Havres de grâce

L'ouvrage:
1865, Bath. Jane travaille avec son père, William, qui est médecin. Elle officie en tant qu'infirmière, et les patients l'adorent. On la surnomme l'ange des thermes, lui prêtant des vertus aussi curatrices que les eaux de Bath. Valentin Ross, médecin assistant de William, est amoureux de la jeune fille. Voilà pourquoi il l'invite dans le salon de thé de Clorinda Moricey où les pâtisseries sont délicieuses) et lui demande sa main. La jeune fille, ne souhaitant que l'amitié (et encore...) de Valentin, refuse, et court se réfugier à Londres, chez sa tante Emeline. Elle ne sait pas encore que ce séjour est un tournant de sa vie.

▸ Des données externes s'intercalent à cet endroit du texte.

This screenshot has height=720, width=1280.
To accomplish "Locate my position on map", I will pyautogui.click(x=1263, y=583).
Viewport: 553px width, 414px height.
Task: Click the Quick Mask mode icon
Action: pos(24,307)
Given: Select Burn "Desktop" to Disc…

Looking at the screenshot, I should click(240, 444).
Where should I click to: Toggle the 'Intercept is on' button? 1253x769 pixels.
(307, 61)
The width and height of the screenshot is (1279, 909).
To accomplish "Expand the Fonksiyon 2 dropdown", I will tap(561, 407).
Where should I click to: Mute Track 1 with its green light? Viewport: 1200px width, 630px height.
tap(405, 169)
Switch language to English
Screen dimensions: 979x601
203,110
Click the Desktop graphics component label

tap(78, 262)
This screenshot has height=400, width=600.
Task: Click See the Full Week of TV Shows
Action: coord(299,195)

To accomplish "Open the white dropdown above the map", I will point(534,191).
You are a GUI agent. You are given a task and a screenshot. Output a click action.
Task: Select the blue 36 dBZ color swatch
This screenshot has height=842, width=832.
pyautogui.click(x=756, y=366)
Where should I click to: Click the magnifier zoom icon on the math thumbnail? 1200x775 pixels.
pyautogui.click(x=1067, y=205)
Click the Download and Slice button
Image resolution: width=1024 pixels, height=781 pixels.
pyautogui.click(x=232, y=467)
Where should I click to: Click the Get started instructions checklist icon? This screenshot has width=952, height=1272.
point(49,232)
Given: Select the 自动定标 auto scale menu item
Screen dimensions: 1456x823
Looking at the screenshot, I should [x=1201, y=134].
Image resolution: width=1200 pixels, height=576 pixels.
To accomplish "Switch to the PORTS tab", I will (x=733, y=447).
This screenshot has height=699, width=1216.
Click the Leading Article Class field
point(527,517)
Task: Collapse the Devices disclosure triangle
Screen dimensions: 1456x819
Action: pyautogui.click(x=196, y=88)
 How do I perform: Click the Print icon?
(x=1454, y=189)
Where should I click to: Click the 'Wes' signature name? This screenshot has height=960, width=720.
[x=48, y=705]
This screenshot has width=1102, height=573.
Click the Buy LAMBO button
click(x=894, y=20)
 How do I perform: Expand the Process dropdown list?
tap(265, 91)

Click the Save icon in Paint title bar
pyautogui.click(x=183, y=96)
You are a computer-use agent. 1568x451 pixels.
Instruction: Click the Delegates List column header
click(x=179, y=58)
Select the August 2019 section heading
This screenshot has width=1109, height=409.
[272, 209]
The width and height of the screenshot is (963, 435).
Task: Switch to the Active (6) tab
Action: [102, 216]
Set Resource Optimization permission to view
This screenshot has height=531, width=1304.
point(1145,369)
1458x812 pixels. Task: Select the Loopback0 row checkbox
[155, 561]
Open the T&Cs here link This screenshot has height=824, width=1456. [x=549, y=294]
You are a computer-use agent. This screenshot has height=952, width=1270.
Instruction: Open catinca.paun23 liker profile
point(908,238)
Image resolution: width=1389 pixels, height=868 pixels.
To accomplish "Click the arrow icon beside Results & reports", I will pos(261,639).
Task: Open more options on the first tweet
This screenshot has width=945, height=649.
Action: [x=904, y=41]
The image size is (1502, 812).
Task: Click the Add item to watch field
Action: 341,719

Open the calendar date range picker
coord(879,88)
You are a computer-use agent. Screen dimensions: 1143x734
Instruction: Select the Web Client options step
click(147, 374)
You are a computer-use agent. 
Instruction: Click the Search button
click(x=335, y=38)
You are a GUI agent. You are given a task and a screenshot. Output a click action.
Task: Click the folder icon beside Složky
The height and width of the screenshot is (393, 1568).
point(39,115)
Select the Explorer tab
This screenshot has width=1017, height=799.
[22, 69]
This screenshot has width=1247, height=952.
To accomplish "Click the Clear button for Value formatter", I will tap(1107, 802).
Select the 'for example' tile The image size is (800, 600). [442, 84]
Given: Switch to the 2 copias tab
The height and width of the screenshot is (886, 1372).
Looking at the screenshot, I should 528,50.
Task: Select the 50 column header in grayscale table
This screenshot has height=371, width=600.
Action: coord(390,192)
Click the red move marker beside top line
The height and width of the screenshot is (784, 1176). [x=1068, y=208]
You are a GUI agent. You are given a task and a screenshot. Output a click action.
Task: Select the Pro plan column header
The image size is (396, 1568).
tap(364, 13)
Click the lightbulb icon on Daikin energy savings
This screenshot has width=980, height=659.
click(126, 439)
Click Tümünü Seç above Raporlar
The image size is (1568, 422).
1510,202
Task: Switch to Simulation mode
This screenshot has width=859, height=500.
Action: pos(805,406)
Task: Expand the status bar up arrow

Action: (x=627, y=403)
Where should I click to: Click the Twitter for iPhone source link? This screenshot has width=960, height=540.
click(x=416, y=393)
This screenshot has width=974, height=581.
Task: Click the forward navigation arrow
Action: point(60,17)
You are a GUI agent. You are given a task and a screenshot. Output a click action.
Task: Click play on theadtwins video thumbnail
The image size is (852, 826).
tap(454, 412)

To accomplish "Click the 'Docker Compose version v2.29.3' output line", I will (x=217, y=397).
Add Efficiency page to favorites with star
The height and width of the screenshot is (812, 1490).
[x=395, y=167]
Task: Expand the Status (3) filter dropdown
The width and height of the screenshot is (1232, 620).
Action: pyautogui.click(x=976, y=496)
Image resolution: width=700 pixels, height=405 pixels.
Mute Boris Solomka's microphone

En parallèle, nous suivons Edmund, le frère de Valentin, qui s'est rendu à Bornéo afin d'étudier les oiseaux. Atteint de malaria, il rencontre sir Ralph, un radjah, qui le soigne.

Critique:
Ce roman m'a beaucoup plu. J'ai apprécié que Rose Tremain montre une jeune fille pas très au fait des choses du monde, mais qui sait ce qu'elle veut (et surtout, ce qu'elle ne veut pas), qui ne fait pas de manières, qui ne fuit pas devant la difficulté... Jane est parachutée dans un chemin difficile, car ce à quoi elle aspire n'est pas simple à obtenir dans la société de l'époque. Certes, mais elle est face à des personnes qui veulent d'abord le bonheur de ceux qu'ils aiment. Voilà pour quoi elle pourra, elle aussi, s'épanouir.

Au départ, je n'aimais pas trop Giulietta, car j'avais l'impression que la seule chose qui l'intéressait, c'était son propre plaisir. C'est d'ailleurs dans ce sens qu'elle agit. Plus tard, les événements la responsabilisent, et elle devient plus aimable.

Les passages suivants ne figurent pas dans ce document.